I think a million little sirens went off in my oversensitive conscience.  “No, no.  That’s ok, I just… I’m fine here.”

He laughed (he does that a lot).  “Jessica…that’s fine.  Whatever you’re comfortable with.”

I felt guilty afterwards.  But it wasn’t real guilt, it was more guilty about not feeling guilty when I am pretty sure I should be feeling guilty.

Maybe you can identify.

It ate at me.  I needed a reason to feel guilty.  There was no way that I could sit that close to a man with no intentions on either side and it still be OK.  I hunted down P’api’s wife the next day and said, “Ummm…. so I wanted you to know.  Did he tell you what we talked about?  {He did- always does} Ok, well I wanted you to know that I sat by him but I made sure that the arm of the couch was between us.  I just wanted you to know and if I ever do anything that makes you feel uncomfortable or that you feel I shouldn’t do, I need you to tell me.  I want you to tell me.  I want to keep this line of communication open because if that’s not OK with you, I want you to tell me.”

I think I stammered and repeated for five minutes and she just watched me, smiling.  I think her smile was my answer.  It was OK.  In fact, I think she was supressing laughter at the fact that I was so bothered and worked up over something like that.  As she walked away, I laughed in relief- no guilt here.  Just freedom.

Being hypersensitive to boundaries is not a bad thing at all.

When I was first journeying toward freedom, I asked my roommates to please stop talking about sex even though they were doing it in such a Godly way.  My heart could not handle that yet.  I had to build my walls up tall and wide to give my heart and mind time to heal.  Unbeknowst to me, I had built up walls around my body as well.  Walls are a good thing.  Boundaries are a good thing, but, in time, it is OK to let some of the supporting walls go.  Think of it like crutches when you’ve broken your leg.
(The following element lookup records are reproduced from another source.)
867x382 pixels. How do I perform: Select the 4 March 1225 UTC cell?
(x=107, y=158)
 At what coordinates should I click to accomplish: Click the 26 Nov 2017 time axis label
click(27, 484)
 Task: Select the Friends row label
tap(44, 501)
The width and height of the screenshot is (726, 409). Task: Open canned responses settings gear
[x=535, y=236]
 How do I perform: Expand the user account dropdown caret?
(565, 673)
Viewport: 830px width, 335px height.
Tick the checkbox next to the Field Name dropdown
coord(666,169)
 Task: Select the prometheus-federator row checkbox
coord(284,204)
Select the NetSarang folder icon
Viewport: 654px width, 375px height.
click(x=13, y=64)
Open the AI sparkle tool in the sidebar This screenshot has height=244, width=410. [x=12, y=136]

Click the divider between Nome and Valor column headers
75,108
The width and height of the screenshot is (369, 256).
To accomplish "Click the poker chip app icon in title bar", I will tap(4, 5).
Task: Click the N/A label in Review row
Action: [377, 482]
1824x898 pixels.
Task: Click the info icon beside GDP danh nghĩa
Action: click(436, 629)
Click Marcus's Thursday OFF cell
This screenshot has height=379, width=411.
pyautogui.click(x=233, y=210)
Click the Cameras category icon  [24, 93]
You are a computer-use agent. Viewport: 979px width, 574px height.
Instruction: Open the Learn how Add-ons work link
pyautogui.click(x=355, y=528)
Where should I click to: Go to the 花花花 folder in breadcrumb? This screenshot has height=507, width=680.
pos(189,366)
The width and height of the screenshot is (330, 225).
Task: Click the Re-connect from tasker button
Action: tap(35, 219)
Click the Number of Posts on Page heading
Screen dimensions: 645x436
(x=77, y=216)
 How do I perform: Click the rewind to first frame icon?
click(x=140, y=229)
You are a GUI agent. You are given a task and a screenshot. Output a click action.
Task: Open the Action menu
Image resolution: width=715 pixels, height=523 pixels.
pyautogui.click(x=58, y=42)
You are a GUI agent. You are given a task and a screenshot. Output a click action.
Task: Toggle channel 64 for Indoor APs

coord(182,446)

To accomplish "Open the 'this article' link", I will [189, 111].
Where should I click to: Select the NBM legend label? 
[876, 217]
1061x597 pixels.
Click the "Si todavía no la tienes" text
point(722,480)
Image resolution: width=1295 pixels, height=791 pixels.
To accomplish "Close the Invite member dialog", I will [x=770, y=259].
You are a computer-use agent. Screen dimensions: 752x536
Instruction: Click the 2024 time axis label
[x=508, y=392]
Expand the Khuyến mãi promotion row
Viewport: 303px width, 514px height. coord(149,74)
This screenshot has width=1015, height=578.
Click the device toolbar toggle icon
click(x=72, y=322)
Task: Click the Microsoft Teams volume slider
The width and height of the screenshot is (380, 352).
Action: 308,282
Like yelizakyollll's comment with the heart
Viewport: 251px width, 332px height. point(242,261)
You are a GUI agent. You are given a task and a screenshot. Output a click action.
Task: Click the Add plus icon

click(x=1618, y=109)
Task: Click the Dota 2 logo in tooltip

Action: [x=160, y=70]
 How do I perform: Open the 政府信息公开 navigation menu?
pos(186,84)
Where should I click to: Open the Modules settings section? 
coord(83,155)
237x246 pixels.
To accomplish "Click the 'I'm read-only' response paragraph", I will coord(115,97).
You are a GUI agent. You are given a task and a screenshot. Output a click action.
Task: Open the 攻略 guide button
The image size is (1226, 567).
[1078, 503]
Obviously I talk about sex now, and it does not bother me.  I could not have done this five years ago, that is for certain.  There were many things my heart could not handle, but God has brought healing and bit by bit I find my heart is stronger in Him.  Now I have a whole new collections of walls and boundaries to reevaluate because I shouldn’t feel guilty about being loved.  That’s the devil’s lies right there.

Letting my boundaries prevent my healing or letting my healing destroy my boundaries IS bad.

It takes a level of discernment to know when it’s God bringing new healing or when it’s Satan uncovering a weakness.  Sometimes I wonder if they can’t be the same thing.  We have to take constant inventory of our boundaries and make sure that we haven’t let our liberty turn into license to sin.

Yes, I am free to sit beside him just like I would sit beside someone in church or sit by someone on the bus, but to always sit beside him or to go from sitting beside him to sitting on his lap, well, that would be an entirely different story.

There is a balance, and I am so grateful for a man as patient and protective as P’api to help me in my journey to discovering it.  It is important that we ‘re-socialize’ ourselves to learn how to interact with men in a way that is God-honoring.  For many, pornography has severely damaged those skills, and part of our journey in grace is learning how to interact with our brothers in Christ while esteeming our brothers Christ, while protecting their integrity, while allowing them to fill God’s calling.  Definitely not an easy task for anyone!

How about you?  Where are you in this journey of learning the ropes?